■ EXERCISE
Look through the records below for the line with "Open backtesting settings gear icon". Return that line and each one after it up to and including the line with "Given: Click the 2-0 result on 03/05/20", exactly.

■ DATA FOR THIS TASK
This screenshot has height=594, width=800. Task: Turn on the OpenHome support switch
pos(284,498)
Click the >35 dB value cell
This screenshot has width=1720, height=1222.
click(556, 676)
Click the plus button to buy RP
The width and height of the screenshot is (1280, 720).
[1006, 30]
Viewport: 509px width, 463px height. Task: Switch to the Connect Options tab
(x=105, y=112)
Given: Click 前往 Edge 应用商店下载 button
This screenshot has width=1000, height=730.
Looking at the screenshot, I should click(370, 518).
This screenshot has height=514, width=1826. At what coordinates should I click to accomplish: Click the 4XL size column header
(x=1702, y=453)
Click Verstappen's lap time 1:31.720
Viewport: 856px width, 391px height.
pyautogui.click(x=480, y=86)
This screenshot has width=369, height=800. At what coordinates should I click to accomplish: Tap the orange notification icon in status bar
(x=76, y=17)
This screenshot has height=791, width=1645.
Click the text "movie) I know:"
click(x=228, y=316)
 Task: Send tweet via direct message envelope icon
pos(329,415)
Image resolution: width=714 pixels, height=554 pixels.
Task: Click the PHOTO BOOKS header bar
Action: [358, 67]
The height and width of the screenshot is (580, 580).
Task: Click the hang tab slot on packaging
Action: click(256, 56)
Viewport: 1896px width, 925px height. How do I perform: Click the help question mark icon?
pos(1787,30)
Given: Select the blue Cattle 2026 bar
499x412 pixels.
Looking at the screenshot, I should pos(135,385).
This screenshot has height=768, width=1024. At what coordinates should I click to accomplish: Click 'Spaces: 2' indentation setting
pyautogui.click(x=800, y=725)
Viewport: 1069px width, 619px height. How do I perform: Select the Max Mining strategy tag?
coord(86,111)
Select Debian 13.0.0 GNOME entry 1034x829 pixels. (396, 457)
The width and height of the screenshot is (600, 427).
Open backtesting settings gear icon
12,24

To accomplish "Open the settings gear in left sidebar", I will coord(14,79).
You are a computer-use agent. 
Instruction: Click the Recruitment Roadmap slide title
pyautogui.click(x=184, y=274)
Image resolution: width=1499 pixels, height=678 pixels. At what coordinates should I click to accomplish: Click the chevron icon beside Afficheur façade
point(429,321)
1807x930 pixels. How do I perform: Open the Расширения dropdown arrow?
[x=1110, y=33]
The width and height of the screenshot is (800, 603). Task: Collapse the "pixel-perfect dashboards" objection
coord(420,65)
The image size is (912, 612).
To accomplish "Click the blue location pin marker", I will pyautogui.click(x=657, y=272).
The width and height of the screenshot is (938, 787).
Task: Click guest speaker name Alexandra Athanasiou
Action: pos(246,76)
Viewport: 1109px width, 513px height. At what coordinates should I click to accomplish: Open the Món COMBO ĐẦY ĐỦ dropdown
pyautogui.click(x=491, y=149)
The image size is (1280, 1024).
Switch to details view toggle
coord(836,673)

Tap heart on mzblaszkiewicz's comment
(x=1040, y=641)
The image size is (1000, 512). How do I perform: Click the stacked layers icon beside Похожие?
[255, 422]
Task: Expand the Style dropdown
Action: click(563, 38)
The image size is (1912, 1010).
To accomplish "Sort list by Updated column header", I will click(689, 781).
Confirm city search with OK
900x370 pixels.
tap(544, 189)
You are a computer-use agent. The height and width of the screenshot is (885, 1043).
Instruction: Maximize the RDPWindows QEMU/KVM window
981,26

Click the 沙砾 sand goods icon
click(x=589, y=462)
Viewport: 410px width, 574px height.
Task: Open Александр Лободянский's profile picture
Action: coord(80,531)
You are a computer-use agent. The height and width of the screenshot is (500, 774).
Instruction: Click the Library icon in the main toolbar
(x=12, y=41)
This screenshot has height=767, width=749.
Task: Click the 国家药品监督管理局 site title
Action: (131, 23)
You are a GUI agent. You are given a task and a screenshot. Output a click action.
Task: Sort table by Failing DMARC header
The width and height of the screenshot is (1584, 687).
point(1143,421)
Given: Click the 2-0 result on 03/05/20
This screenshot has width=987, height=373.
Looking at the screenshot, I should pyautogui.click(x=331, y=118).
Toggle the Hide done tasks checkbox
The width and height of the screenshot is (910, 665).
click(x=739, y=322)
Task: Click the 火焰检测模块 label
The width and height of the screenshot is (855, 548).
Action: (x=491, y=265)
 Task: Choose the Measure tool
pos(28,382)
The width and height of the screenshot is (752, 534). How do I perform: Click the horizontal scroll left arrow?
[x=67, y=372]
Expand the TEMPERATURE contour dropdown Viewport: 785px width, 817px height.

■ WRITTEN RESPONSE
Open backtesting settings gear icon
12,24

To accomplish "Open the settings gear in left sidebar", I will coord(14,79).
You are a computer-use agent. 
Instruction: Click the Recruitment Roadmap slide title
pyautogui.click(x=184, y=274)
Image resolution: width=1499 pixels, height=678 pixels. At what coordinates should I click to accomplish: Click the chevron icon beside Afficheur façade
point(429,321)
1807x930 pixels. How do I perform: Open the Расширения dropdown arrow?
[x=1110, y=33]
The width and height of the screenshot is (800, 603). Task: Collapse the "pixel-perfect dashboards" objection
coord(420,65)
The image size is (912, 612).
To accomplish "Click the blue location pin marker", I will pyautogui.click(x=657, y=272).
The width and height of the screenshot is (938, 787).
Task: Click guest speaker name Alexandra Athanasiou
Action: pos(246,76)
Viewport: 1109px width, 513px height. At what coordinates should I click to accomplish: Open the Món COMBO ĐẦY ĐỦ dropdown
pyautogui.click(x=491, y=149)
The image size is (1280, 1024).
Switch to details view toggle
coord(836,673)

Tap heart on mzblaszkiewicz's comment
(x=1040, y=641)
The image size is (1000, 512). How do I perform: Click the stacked layers icon beside Похожие?
[255, 422]
Task: Expand the Style dropdown
Action: click(563, 38)
The image size is (1912, 1010).
To accomplish "Sort list by Updated column header", I will click(689, 781).
Confirm city search with OK
900x370 pixels.
tap(544, 189)
You are a computer-use agent. The height and width of the screenshot is (885, 1043).
Instruction: Maximize the RDPWindows QEMU/KVM window
981,26

Click the 沙砾 sand goods icon
click(x=589, y=462)
Viewport: 410px width, 574px height.
Task: Open Александр Лободянский's profile picture
Action: coord(80,531)
You are a computer-use agent. The height and width of the screenshot is (500, 774).
Instruction: Click the Library icon in the main toolbar
(x=12, y=41)
This screenshot has height=767, width=749.
Task: Click the 国家药品监督管理局 site title
Action: (131, 23)
You are a GUI agent. You are given a task and a screenshot. Output a click action.
Task: Sort table by Failing DMARC header
The width and height of the screenshot is (1584, 687).
point(1143,421)
Given: Click the 2-0 result on 03/05/20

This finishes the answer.